In data analysis and statistics, sampling refers to the process of selecting a subset of individuals or items from a population. This subset, known as a sample, is used to draw conclusions and make inferences about the population.
Python’s scipy library provides various functions and methods to perform sampling and sample extraction. This article will cover some commonly used techniques and functions in scipy for sampling and sample extraction.
Simple Random Sampling
Simple random sampling is a technique where each individual or item in a population has an equal chance of being selected. In scipy, this can be achieved using the sample
function from the random
module.
Here’s an example of simple random sampling using scipy:
from scipy import random
population = [1, 2, 3, 4, 5, 6, 7, 8, 9, 10]
sample_size = 5
sample = random.sample(population, sample_size)
print(sample)
Output:
[6, 2, 10, 5, 9]
In the above code, random.sample
is used to randomly select sample_size
number of items from the population
list.
Systematic Sampling
Systematic sampling is a technique where individuals/items are selected at regular intervals from an ordered list. The sampling interval is calculated by dividing the population size by the desired sample size.

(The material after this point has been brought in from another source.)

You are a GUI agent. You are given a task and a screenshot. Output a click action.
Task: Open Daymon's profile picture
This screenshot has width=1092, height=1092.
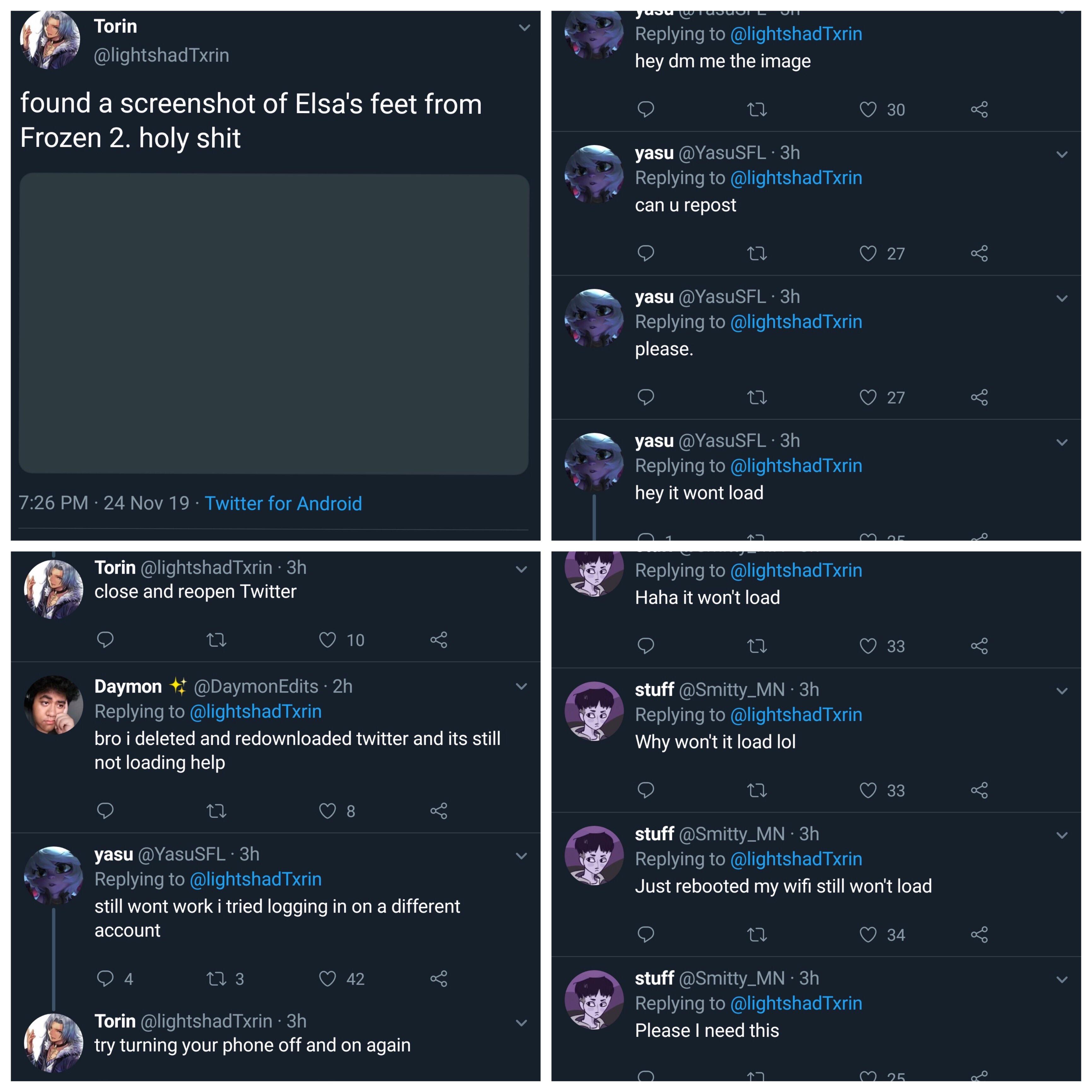[53, 705]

Here’s an example of systematic sampling using scipy:
from scipy import random
population = [1, 2, 3, 4, 5, 6, 7, 8, 9, 10]
sample_size = 4
sampling_interval = len(population) // sample_size
sample = population[::sampling_interval]
print(sample)
Output:
[1, 4, 7, 10]
In the above code, the sampling_interval
is calculated as the integer division of the population size divided by the sample size. Then, the population
list is sliced using population[::sampling_interval]
to get the systematic sample.
Stratified Sampling
Stratified sampling is a technique where the population is divided into subgroups or strata based on certain characteristics. A sample is then selected from each stratum to ensure representation of the entire population.
In scipy, stratified sampling can be achieved using the choice
function from the random
module.
Here’s an example of stratified sampling using scipy:
from scipy import random
population = [1, 2, 3, 4, 5, 6, 7, 8, 9, 10]
strata = [0, 1, 1, 2, 2, 2, 3, 3, 3, 3]
stratum_sample_size = 2
sample = []
for stratum in set(strata):
stratum_population = [x for x, s in zip(population, strata) if s == stratum]
stratum_sample = random.choice(stratum_population, stratum_sample_size, replace=False)
sample.extend(stratum_sample)
print(sample)
Output:
[3, 2, 4, 5, 9, 8, 10, 6]
In the above code, the random.choice
function is used to select stratum_sample_size
number of items from each stratum in the population.
These are just a few examples of sampling and sample extraction techniques using scipy in Python. By using the functions and methods provided by scipy, you can easily perform various sampling methods for your data analysis or statistical needs.